__TASK ITEM__. Please reproduce all entries word for word and omit their pictures.

__Records from a data source__.
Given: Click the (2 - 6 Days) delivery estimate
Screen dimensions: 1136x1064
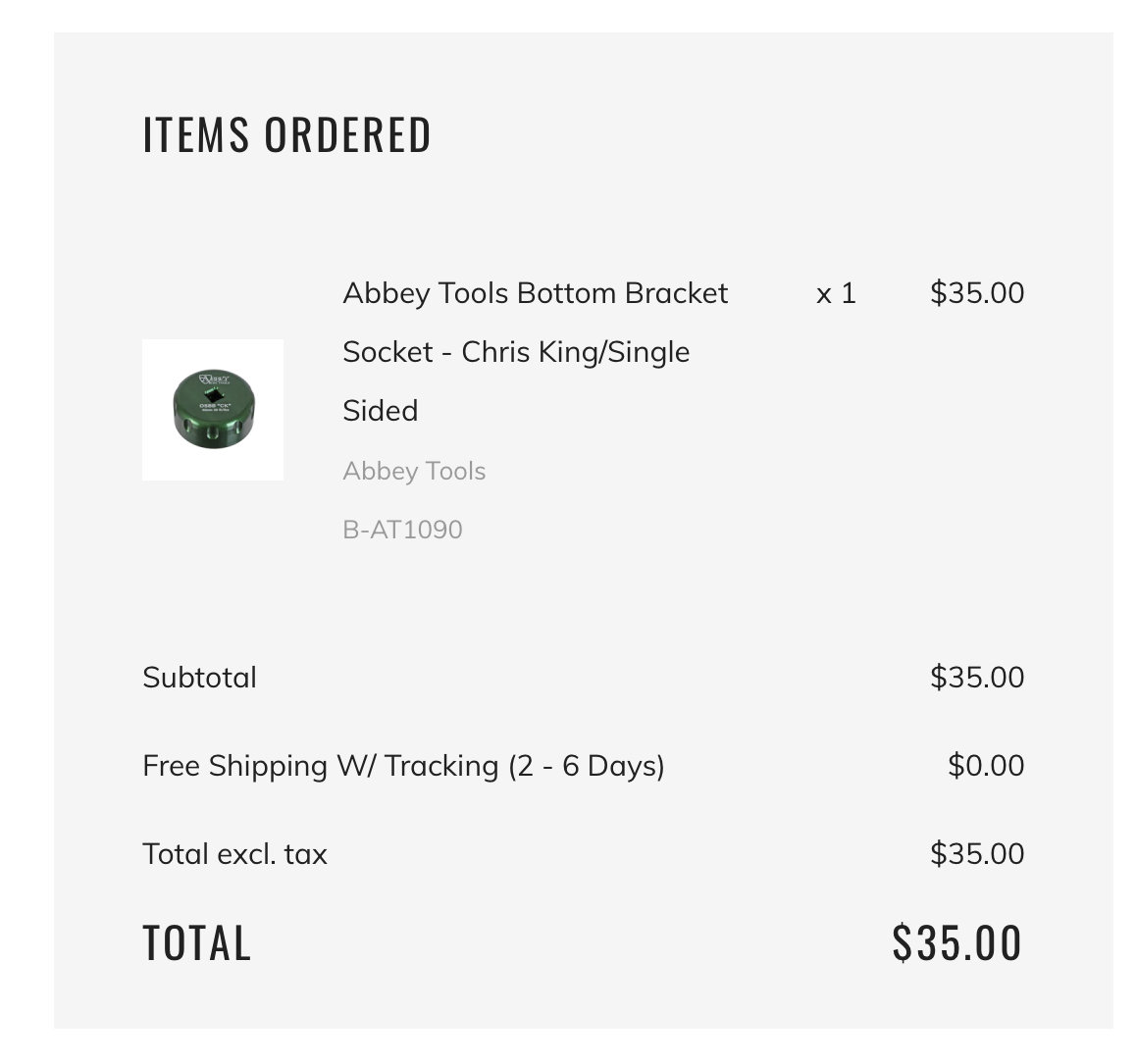Looking at the screenshot, I should [586, 766].
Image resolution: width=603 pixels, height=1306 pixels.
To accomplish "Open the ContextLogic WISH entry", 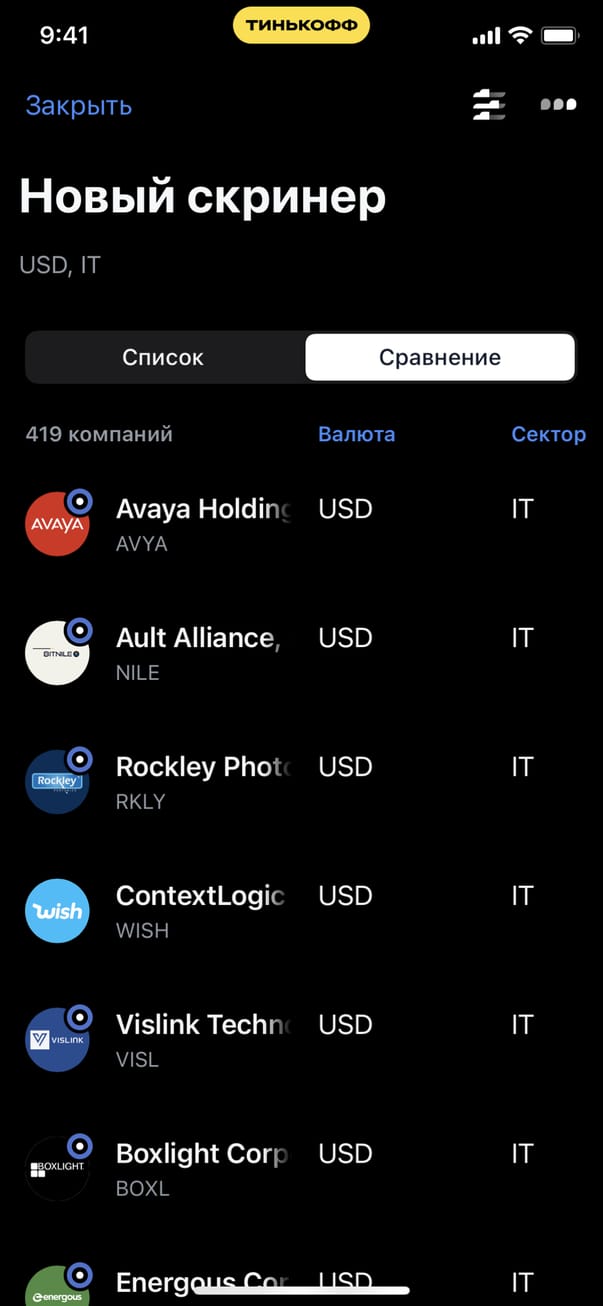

__SOLUTION TO THE EXERCISE__.
Given: Click the (2 - 6 Days) delivery estimate
Screen dimensions: 1136x1064
Looking at the screenshot, I should [586, 766].
Image resolution: width=603 pixels, height=1306 pixels.
To accomplish "Open the ContextLogic WISH entry", 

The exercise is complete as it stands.